How many times have you scrambled at the last minute to find that special souvenir? And let me guess: in the end, you ended up sending off some cheesy postcard from the hotel. Or buying a completely overpriced item at the airport.

The next time you’re trekking off to foreign lands, here’s how to tell the ghastly from the grand. Whether for yourself or a loved one, a great souvenir is …

Tantalizing, But It Won’t Land You (or the Recipient) in Jail

Sure, bringing back a bag of marijuana may sound exciting. It may even be very appreciated by some. But spending a night in prison or having to pay a huge fine is not a good end to any vacation.

Be sure you are familiar with the import laws of the country or state you are returning to. For the U.S., check out the Customs and Border Protection website, which has extensive information on prohibited and restricted items. For other countries, a simple Google search on their respective forbidden items will do.

Be aware that when you are traveling from one country to the next, an item may be legal in one but not the other. The Netherlands, for example, is notorious for allowing certain drugs. As soon as you hop on the train to Germany, however, you are subject to search and fine. Don’t simply assume that all countries on one continent will have the same rules.


© Julián Rodriguez Orihuela

A Local Specialty, But It Won’t Require Going Back Every Week

Returning from Buenos Aires with a mate cup? Great idea, just make sure that you can actually get Argentinean yerba in your hometown, or your cup will soon be collecting dust (unless you plan on flying back every time just to get your daily tea fix).

You can inquire beforehand or from abroad whether specialty stores are available back home. Again, an internet search can be of great help. If you really won’t be able to buy the necessary accompanying products back home, think about whether your souvenir can be used for anything else that is obtainable.

In the case of a mate cup, it is possible, although uncommon, to use it for normal tea. You may consider bringing back several bags of yerba, but again, be careful with importation laws.


© Emiliano

Spectacular, But Small Enough to Bring on the Plane

The debate about whether size matters may still be going on. In this case, however, if you can make sure that your token fits in your suitcase, you’ll be just fine.

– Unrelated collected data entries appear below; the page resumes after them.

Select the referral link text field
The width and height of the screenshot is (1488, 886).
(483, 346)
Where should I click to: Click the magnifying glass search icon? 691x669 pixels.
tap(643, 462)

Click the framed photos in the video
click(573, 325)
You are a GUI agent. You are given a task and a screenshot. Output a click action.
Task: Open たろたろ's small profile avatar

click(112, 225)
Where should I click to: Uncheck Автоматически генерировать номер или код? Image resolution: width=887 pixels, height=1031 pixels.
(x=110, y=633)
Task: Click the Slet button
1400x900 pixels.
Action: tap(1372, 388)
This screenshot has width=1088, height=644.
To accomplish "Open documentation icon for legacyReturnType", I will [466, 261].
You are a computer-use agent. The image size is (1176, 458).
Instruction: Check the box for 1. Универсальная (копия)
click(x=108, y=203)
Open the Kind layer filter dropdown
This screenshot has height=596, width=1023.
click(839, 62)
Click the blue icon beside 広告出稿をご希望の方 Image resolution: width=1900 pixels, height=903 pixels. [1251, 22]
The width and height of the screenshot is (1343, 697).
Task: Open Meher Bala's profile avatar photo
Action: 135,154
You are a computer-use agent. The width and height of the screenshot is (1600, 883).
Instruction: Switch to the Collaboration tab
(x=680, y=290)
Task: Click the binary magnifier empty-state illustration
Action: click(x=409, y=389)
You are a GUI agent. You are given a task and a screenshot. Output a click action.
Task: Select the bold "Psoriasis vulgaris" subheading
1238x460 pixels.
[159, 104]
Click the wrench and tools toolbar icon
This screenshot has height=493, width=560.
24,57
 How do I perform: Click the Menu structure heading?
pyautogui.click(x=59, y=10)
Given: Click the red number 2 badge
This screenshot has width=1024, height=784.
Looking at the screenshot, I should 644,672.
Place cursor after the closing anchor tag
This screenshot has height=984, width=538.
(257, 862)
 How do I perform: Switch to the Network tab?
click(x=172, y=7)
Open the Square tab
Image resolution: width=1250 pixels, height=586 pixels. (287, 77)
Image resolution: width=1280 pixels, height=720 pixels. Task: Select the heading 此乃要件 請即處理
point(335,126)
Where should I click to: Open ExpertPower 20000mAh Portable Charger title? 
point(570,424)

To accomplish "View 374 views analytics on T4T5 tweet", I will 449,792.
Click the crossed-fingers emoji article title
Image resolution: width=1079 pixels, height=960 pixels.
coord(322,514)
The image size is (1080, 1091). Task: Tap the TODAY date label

Each airline lists luggage restrictions on its website. Note that they vary according to flight class and destination. Sometimes you can get by with slightly heavier hand luggage, although companies are becoming stricter here too.


© Sharon Terry

Fabulous, But Not So Fragile It Will Break

Countless are the tourists who open their bags and have porcelain sprawled all over. If you acquire something delicate, make sure to it’s wrapped, and wrapped (and wrapped some more).

Here, your clothes can come in handy. A glass vase, for example, can be stuffed with socks and underwear, and enveloped by a series of sweaters. Posters, canvases or other large artwork should be rolled up and placed into a tube if you can get hold of one. Last but least, carry fragile items in your hand luggage whenever possible.

Whether hand or checked luggage, label it “FRAGILE” either with an official sticker or a normal pen. If applicable, consider adding “THIS END UP,” “PLEASE HANDLE WITH CARE. THANK YOU,” “DON’T DROP” or drawing a glass sign.


© Pulpolux !!!

A Cross-Cultural Communicator

Going abroad is all about immersing oneself in a foreign culture. A sari will easily break the ice with an Indian, as will a dirndl with a Bavarian. Let the souvenir speak for itself!

Be sure, however, that you know what it is and what it is used for. As a Munich native, I see thousands of tourists coming to Oktoberfest each year – many outfitted with the traditional Bavarian costumes. Yet significantly fewer know the details of what they are wearing.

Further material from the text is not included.